● **TASK STATEMENT**: In this exercise, the entries below are to be transcribed exactly, line by line.

● **RECORDED DATA**:
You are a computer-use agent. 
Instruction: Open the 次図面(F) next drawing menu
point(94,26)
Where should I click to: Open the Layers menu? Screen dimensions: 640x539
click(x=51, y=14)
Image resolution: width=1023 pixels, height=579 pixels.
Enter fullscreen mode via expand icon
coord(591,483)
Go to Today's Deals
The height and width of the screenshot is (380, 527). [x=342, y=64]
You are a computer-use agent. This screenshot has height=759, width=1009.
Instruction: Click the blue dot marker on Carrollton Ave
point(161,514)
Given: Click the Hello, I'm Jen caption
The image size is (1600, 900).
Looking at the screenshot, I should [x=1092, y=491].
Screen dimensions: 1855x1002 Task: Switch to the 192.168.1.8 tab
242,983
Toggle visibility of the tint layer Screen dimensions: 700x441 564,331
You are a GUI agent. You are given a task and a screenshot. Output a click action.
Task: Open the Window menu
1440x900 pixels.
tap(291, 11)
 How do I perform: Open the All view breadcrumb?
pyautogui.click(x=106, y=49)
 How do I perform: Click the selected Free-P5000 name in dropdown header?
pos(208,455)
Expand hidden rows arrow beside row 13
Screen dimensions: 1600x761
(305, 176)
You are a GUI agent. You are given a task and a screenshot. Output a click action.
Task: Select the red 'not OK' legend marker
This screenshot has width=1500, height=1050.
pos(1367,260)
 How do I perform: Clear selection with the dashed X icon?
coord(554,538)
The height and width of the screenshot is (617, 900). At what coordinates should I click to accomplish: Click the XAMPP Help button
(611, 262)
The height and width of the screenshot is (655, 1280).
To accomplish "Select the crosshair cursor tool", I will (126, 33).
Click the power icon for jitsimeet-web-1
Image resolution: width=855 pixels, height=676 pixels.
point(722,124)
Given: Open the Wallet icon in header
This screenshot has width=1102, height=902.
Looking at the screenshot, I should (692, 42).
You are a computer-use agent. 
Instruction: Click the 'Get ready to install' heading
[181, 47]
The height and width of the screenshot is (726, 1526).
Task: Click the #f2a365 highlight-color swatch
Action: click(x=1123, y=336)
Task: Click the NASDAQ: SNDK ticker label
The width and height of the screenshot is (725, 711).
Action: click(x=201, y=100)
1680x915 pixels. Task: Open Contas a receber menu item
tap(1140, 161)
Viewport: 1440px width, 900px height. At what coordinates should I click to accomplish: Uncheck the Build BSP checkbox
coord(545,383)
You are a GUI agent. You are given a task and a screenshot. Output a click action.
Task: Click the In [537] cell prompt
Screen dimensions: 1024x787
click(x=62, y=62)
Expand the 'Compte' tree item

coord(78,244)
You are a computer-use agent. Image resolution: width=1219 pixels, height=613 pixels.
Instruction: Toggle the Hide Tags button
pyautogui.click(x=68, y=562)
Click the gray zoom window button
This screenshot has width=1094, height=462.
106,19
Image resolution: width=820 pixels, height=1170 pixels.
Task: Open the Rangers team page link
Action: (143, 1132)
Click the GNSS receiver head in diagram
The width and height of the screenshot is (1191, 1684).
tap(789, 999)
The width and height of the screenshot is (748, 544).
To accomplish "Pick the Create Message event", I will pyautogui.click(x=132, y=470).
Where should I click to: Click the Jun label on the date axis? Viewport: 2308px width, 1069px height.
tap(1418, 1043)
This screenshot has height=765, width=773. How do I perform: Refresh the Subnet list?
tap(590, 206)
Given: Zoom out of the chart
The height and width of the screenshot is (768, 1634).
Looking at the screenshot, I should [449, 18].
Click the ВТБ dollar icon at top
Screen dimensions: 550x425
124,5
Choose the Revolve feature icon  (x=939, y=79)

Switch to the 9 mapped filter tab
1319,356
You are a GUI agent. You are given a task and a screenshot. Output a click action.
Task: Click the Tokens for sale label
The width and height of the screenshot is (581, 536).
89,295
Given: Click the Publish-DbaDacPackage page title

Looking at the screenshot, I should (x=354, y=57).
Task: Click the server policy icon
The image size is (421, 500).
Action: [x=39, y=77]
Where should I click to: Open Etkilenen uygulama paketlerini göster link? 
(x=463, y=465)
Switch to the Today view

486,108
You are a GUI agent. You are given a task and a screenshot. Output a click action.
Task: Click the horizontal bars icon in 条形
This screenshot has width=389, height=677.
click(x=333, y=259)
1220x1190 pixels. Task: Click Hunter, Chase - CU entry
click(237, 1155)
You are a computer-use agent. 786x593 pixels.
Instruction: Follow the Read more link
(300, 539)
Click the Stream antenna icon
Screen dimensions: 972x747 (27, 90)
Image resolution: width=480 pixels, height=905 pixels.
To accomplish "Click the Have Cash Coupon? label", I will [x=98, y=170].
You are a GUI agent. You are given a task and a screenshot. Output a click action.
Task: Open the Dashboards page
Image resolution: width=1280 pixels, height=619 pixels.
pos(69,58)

● **ANSWER TO THIS TASK**:
You are a computer-use agent. 
Instruction: Open the 次図面(F) next drawing menu
point(94,26)
Where should I click to: Open the Layers menu? Screen dimensions: 640x539
click(x=51, y=14)
Image resolution: width=1023 pixels, height=579 pixels.
Enter fullscreen mode via expand icon
coord(591,483)
Go to Today's Deals
The height and width of the screenshot is (380, 527). [x=342, y=64]
You are a computer-use agent. This screenshot has height=759, width=1009.
Instruction: Click the blue dot marker on Carrollton Ave
point(161,514)
Given: Click the Hello, I'm Jen caption
The image size is (1600, 900).
Looking at the screenshot, I should [x=1092, y=491].
Screen dimensions: 1855x1002 Task: Switch to the 192.168.1.8 tab
242,983
Toggle visibility of the tint layer Screen dimensions: 700x441 564,331
You are a GUI agent. You are given a task and a screenshot. Output a click action.
Task: Open the Window menu
1440x900 pixels.
tap(291, 11)
 How do I perform: Open the All view breadcrumb?
pyautogui.click(x=106, y=49)
 How do I perform: Click the selected Free-P5000 name in dropdown header?
pos(208,455)
Expand hidden rows arrow beside row 13
Screen dimensions: 1600x761
(305, 176)
You are a GUI agent. You are given a task and a screenshot. Output a click action.
Task: Select the red 'not OK' legend marker
This screenshot has width=1500, height=1050.
pos(1367,260)
 How do I perform: Clear selection with the dashed X icon?
coord(554,538)
The height and width of the screenshot is (617, 900). At what coordinates should I click to accomplish: Click the XAMPP Help button
(611, 262)
The height and width of the screenshot is (655, 1280).
To accomplish "Select the crosshair cursor tool", I will (126, 33).
Click the power icon for jitsimeet-web-1
Image resolution: width=855 pixels, height=676 pixels.
point(722,124)
Given: Open the Wallet icon in header
This screenshot has width=1102, height=902.
Looking at the screenshot, I should (692, 42).
You are a computer-use agent. 
Instruction: Click the 'Get ready to install' heading
[181, 47]
The height and width of the screenshot is (726, 1526).
Task: Click the #f2a365 highlight-color swatch
Action: click(x=1123, y=336)
Task: Click the NASDAQ: SNDK ticker label
The width and height of the screenshot is (725, 711).
Action: click(x=201, y=100)
1680x915 pixels. Task: Open Contas a receber menu item
tap(1140, 161)
Viewport: 1440px width, 900px height. At what coordinates should I click to accomplish: Uncheck the Build BSP checkbox
coord(545,383)
You are a GUI agent. You are given a task and a screenshot. Output a click action.
Task: Click the In [537] cell prompt
Screen dimensions: 1024x787
click(x=62, y=62)
Expand the 'Compte' tree item

coord(78,244)
You are a computer-use agent. Image resolution: width=1219 pixels, height=613 pixels.
Instruction: Toggle the Hide Tags button
pyautogui.click(x=68, y=562)
Click the gray zoom window button
This screenshot has width=1094, height=462.
106,19
Image resolution: width=820 pixels, height=1170 pixels.
Task: Open the Rangers team page link
Action: (143, 1132)
Click the GNSS receiver head in diagram
The width and height of the screenshot is (1191, 1684).
tap(789, 999)
The width and height of the screenshot is (748, 544).
To accomplish "Pick the Create Message event", I will pyautogui.click(x=132, y=470).
Where should I click to: Click the Jun label on the date axis? Viewport: 2308px width, 1069px height.
tap(1418, 1043)
This screenshot has height=765, width=773. How do I perform: Refresh the Subnet list?
tap(590, 206)
Given: Zoom out of the chart
The height and width of the screenshot is (768, 1634).
Looking at the screenshot, I should [449, 18].
Click the ВТБ dollar icon at top
Screen dimensions: 550x425
124,5
Choose the Revolve feature icon  (x=939, y=79)

Switch to the 9 mapped filter tab
1319,356
You are a GUI agent. You are given a task and a screenshot. Output a click action.
Task: Click the Tokens for sale label
The width and height of the screenshot is (581, 536).
89,295
Given: Click the Publish-DbaDacPackage page title

Looking at the screenshot, I should (x=354, y=57).
Task: Click the server policy icon
The image size is (421, 500).
Action: [x=39, y=77]
Where should I click to: Open Etkilenen uygulama paketlerini göster link? 
(x=463, y=465)
Switch to the Today view

486,108
You are a GUI agent. You are given a task and a screenshot. Output a click action.
Task: Click the horizontal bars icon in 条形
This screenshot has width=389, height=677.
click(x=333, y=259)
1220x1190 pixels. Task: Click Hunter, Chase - CU entry
click(237, 1155)
You are a computer-use agent. 786x593 pixels.
Instruction: Follow the Read more link
(300, 539)
Click the Stream antenna icon
Screen dimensions: 972x747 (27, 90)
Image resolution: width=480 pixels, height=905 pixels.
To accomplish "Click the Have Cash Coupon? label", I will [x=98, y=170].
You are a GUI agent. You are given a task and a screenshot. Output a click action.
Task: Open the Dashboards page
Image resolution: width=1280 pixels, height=619 pixels.
pos(69,58)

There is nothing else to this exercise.